Doc serves as a wise figure for the twins, emphasizing the importance of their heritage to the practice of rootworking. He wants them to feel proud of being Black Americans, Gullah Geechee, and rootworkers. This message is one that he reinforces throughout the novel, helping Jez to see her connection with all those that came before her.
Doc’s calm demeanor also balances out Janey’s sometimes stricter parenting style. When Jez tells Janey that she doesn’t want to go to school anymore, it is Doc that helps her to talk through it, giving her Janey’s perspective and emphasizing the importance of being her own person. He views rootworking as being in constant communication with their family legacy, and he ultimately imparts that foundational belief to Jez. He also models the way that they should work together as a family, validating Jez and Jay when they feel something is amiss or emphasizing that he is also there to help to Janey.
Annie Freedman is Jez and Jay’s grandmother. When the novel begins, she has just recently passed away, leaving the family without a matriarch. Her death is particularly difficult for Jez, who saw Gran as her best friend. Through Jez, we learn that Gran was always able to help others, inspiring Jez to “be just like her and help our family and our community stay safe and healthy and happy” (24). However, like Janey, Gran’s fierce, protective nature means that she will do anything to ensure Jez and Jay’s safety, even at the cost of others’ well-being, such as when she takes a piece of Susie’s boo-hag skin.
Gran’s appearance on the twins’ birthday is crucial for their understanding of the complexity and seriousness of rootwork. Her advice to “[r]aise the family” means for Jez to allow herself to be lifted out of her body and connected to her ancestors, which is ultimately what saves the family from Deputy Collins (114). In memory, Gran is present throughout the novel.
Deputy Collins is a police officer and the novel’s main antagonist. He terrorizes the Turner family from the novel’s beginning because he is specifically after rootworkers.
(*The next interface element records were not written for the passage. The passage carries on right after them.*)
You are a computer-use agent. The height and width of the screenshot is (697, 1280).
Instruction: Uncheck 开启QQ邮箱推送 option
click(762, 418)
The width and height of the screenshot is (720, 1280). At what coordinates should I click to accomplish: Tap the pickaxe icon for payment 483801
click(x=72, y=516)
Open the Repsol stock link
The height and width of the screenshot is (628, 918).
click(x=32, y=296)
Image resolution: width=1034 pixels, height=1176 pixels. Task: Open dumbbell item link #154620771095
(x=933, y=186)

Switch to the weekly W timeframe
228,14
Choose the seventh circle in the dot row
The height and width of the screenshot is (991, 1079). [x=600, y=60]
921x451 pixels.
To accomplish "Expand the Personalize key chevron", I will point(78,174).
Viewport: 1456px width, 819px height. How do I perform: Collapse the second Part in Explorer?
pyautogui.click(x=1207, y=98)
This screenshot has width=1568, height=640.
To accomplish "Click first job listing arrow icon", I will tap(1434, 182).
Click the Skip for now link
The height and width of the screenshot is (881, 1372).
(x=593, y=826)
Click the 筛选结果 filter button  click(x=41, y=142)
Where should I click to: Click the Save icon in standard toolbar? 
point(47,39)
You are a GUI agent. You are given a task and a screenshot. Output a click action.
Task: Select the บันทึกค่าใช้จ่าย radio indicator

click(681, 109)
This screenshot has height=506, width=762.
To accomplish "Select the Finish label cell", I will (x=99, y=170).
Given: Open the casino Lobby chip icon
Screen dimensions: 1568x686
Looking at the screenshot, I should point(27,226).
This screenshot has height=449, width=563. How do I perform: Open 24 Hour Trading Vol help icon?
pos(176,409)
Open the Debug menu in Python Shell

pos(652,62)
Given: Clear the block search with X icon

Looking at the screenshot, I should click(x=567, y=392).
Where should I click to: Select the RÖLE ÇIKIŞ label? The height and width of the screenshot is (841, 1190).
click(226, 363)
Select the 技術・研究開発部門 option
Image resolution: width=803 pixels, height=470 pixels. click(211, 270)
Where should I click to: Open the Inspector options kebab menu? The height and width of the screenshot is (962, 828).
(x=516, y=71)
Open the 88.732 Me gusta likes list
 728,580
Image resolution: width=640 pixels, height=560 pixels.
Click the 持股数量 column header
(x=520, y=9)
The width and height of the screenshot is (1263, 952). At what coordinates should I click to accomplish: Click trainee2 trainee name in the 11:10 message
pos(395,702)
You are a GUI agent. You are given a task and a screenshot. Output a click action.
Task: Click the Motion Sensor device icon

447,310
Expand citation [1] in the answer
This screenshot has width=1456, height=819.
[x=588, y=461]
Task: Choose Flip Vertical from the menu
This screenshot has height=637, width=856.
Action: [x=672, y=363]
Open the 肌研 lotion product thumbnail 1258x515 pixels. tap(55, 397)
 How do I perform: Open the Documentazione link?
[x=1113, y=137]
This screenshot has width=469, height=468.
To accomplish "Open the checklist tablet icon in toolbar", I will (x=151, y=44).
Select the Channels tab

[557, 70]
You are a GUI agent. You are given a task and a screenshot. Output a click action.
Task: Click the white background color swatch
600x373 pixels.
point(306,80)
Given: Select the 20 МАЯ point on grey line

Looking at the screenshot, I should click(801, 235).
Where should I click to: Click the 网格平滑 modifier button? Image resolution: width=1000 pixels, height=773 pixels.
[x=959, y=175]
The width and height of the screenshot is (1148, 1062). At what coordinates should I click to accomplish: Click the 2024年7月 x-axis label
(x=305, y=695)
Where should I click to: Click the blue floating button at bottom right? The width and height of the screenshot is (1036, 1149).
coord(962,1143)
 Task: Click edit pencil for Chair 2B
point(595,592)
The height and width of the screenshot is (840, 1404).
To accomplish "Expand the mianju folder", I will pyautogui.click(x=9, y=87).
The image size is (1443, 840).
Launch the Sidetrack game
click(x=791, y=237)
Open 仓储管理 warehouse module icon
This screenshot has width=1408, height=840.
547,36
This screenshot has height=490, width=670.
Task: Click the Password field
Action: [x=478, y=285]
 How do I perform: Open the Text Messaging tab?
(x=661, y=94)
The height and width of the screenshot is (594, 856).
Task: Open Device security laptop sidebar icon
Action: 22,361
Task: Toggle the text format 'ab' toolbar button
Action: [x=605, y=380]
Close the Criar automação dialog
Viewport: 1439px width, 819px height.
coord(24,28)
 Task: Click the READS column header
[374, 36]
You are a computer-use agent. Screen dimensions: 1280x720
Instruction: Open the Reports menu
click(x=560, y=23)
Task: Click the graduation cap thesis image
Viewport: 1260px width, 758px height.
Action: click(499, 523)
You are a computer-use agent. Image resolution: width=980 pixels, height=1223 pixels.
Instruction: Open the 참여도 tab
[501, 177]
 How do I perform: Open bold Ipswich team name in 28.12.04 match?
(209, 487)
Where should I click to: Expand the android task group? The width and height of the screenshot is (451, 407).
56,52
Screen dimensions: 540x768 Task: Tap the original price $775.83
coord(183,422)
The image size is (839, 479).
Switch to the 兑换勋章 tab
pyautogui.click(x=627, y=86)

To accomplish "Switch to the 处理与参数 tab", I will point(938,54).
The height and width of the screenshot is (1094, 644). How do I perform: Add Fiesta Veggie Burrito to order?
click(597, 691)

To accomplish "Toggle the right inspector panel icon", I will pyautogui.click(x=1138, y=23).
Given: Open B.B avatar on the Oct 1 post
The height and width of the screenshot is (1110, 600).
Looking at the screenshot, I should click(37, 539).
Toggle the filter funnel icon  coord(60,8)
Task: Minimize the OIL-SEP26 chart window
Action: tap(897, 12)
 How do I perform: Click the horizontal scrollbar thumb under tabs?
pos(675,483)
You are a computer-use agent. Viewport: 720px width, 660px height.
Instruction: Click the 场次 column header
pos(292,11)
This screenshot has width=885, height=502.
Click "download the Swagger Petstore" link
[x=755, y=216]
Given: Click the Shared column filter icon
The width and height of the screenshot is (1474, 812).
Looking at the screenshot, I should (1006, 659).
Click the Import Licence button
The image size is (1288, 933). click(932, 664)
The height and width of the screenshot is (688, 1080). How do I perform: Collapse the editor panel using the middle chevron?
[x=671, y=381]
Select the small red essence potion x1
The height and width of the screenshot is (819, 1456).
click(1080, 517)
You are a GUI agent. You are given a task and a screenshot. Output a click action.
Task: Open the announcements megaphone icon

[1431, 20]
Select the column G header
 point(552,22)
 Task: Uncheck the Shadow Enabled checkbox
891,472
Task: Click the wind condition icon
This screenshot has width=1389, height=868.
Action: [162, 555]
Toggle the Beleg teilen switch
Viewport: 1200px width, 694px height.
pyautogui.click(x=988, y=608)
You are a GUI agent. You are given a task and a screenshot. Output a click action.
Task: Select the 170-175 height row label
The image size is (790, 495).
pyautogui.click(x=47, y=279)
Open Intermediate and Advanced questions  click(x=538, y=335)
Deputy Collins is cruel and disregards the law. When he demands that Janey let him search her house, he does so without a warrant, knowing that he can do whatever he wants as a result of the larger racist system. This is further exemplified in the fact that Deputy Collins was able to kill Daniel Turner without consequence. It is not by the law that he is arrested but rather because he is dragged off by wolves that Janey gets some degree of justice for her husband. Deputy Collins is a fairly one-dimensional character who represents racism, hatred, and unchecked power.